[START OF Given information]

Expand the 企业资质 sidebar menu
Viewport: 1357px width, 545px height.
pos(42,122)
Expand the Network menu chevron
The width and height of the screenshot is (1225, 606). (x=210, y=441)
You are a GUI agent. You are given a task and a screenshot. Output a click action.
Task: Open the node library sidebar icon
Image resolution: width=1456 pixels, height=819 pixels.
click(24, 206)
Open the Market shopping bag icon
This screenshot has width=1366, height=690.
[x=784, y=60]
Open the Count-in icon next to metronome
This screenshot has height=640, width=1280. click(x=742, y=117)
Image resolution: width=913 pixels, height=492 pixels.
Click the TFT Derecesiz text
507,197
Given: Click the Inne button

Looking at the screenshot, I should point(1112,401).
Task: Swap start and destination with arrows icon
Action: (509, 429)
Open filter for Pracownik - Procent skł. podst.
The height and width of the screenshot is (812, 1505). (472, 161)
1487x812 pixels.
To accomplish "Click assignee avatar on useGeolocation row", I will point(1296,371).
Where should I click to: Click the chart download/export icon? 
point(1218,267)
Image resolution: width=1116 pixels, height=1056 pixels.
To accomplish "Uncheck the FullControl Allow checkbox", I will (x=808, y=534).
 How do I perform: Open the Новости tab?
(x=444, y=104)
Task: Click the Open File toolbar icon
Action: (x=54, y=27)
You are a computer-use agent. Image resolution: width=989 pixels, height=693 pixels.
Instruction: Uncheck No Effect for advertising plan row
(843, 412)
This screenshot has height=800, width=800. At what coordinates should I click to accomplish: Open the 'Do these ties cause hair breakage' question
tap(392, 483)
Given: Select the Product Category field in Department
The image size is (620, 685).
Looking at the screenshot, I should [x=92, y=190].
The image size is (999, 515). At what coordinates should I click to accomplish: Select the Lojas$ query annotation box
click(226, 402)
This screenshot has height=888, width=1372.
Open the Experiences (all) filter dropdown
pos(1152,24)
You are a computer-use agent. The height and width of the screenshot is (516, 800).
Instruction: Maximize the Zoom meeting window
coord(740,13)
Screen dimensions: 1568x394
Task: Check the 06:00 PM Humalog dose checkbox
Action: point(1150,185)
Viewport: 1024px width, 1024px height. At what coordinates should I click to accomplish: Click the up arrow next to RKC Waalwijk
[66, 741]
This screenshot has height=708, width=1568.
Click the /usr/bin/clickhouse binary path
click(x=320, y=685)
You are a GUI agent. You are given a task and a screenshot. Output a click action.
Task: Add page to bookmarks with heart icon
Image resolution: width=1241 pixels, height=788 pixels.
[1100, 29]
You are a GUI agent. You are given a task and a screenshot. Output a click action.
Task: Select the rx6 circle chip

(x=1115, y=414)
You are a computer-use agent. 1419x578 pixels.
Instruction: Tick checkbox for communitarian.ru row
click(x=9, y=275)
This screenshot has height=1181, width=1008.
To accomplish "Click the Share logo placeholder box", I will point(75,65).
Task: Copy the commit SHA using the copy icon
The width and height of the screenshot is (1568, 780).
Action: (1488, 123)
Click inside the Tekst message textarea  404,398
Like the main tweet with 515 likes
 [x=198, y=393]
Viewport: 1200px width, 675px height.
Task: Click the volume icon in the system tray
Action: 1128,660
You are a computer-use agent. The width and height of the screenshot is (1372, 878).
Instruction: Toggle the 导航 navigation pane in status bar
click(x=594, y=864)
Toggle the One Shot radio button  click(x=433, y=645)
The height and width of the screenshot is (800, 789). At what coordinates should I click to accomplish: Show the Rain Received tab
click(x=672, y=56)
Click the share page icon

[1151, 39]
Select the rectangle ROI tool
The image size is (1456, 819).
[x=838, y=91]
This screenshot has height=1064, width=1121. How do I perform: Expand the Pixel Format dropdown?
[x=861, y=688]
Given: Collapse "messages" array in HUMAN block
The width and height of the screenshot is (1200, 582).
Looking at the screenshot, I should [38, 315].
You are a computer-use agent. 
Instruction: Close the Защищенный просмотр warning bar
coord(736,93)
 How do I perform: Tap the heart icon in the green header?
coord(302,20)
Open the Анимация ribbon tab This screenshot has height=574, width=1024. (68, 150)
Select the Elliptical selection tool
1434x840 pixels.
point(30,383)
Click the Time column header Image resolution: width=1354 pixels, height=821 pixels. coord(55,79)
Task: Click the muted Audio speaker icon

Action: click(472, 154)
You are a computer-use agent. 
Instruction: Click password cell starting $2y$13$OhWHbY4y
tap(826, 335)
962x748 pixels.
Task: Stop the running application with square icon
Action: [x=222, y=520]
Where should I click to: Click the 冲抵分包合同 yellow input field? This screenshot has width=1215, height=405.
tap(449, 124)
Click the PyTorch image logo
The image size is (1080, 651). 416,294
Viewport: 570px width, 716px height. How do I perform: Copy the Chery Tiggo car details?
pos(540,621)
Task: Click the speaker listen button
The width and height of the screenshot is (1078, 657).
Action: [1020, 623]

[END OF Given information]

## Brief
Reproduce the entries above, character for character, from the first line through the line containing "The width and height of the screenshot is (1225, 606).". Include both of those lines.

## Solution
Expand the 企业资质 sidebar menu
Viewport: 1357px width, 545px height.
pos(42,122)
Expand the Network menu chevron
The width and height of the screenshot is (1225, 606). (x=210, y=441)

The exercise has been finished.